From: Lukasz Raczylo <lukasz@raczylo.com>
To: netdev@vger.kernel.org
Cc: Theo Lebrun <theo.lebrun@bootlin.com>,
Andrea della Porta <andrea.porta@suse.com>,
Nicolas Ferre <nicolas.ferre@microchip.com>,
Claudiu Beznea <claudiu.beznea@tuxon.dev>,
Andrew Lunn <andrew+netdev@lunn.ch>,
"David S . Miller" <davem@davemloft.net>,
Eric Dumazet <edumazet@google.com>,
Jakub Kicinski <kuba@kernel.org>, Paolo Abeni <pabeni@redhat.com>,
linux-kernel@vger.kernel.org,
linux-arm-kernel@lists.infradead.org,
linux-rpi-kernel@lists.infradead.org
Subject: [PATCH net-next v2 0/3] net: macb: candidate fixes for silent TX stall on BCM2712/RP1
Date: Thu, 14 May 2026 22:54:56 +0100 [thread overview]

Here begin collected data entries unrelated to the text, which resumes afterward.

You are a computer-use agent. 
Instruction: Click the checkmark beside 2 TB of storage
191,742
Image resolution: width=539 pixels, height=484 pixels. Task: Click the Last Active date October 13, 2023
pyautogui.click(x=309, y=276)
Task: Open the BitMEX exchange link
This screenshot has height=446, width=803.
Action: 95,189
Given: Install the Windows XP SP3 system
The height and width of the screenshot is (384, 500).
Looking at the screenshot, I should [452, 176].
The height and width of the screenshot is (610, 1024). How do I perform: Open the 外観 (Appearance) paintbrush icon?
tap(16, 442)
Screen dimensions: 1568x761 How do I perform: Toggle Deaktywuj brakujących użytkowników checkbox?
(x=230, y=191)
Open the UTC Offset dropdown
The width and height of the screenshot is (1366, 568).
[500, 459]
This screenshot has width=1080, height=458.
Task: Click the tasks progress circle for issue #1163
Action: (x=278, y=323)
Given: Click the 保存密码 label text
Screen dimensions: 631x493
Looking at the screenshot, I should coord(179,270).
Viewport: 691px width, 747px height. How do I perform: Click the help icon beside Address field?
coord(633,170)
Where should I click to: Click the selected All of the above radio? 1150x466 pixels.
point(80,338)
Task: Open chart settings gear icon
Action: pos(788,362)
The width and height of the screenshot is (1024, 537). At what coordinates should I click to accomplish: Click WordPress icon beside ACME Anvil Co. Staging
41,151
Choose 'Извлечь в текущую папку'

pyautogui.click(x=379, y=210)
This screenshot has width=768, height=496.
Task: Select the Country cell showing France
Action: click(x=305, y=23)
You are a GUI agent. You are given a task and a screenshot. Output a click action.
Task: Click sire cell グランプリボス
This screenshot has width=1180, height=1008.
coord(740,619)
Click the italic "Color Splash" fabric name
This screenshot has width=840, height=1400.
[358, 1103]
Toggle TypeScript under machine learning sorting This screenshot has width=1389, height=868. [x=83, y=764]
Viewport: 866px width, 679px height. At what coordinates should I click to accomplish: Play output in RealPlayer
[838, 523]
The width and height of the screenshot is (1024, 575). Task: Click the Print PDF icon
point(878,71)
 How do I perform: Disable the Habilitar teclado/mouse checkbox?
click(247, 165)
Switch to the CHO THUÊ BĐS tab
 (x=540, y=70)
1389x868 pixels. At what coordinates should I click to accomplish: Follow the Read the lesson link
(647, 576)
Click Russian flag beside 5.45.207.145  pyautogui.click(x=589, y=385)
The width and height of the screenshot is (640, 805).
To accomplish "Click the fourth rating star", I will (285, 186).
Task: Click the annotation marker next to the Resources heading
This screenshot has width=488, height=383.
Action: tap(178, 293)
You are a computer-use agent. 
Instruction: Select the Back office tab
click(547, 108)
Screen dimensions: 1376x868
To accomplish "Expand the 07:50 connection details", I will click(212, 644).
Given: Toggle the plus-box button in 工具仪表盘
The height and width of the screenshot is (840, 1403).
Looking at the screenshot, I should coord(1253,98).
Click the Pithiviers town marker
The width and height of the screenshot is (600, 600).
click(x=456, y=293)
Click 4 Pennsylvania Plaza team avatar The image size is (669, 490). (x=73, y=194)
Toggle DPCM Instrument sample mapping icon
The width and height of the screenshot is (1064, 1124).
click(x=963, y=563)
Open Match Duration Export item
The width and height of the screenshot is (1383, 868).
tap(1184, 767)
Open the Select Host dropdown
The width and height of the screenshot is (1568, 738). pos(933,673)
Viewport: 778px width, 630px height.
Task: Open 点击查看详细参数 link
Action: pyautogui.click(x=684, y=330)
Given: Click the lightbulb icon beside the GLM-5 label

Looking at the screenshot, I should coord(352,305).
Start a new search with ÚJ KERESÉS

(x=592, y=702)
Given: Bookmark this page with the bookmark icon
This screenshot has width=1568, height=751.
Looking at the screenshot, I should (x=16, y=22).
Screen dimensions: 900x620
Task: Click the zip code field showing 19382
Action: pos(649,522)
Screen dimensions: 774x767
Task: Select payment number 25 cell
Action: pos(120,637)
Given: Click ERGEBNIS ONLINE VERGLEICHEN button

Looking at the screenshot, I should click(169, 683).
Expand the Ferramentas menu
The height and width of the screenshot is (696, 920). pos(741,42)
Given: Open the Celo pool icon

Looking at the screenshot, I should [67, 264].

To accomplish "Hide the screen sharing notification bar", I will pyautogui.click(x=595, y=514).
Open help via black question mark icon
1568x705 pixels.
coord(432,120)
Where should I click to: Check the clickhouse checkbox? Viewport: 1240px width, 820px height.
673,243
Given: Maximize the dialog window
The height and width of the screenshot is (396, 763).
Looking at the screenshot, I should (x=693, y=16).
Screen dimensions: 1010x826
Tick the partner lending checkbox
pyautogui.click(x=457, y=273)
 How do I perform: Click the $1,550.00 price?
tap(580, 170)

Message-ID: <20260514215459.36109-1-lukasz@raczylo.com> (raw)
In-Reply-To: <cover.1777064117.git.lukasz@raczylo.com>
Hi netdev, Théo, Andrea, linux-rpi,
v2 of the silent TX stall series. The v1 RFC sits at:
https://lore.kernel.org/netdev/cover.1777064117.git.lukasz@raczylo.com/T/
Reframing first. The v1 cover claimed "zero events post-patch";
that was true at the user-space watchdog visibility level only.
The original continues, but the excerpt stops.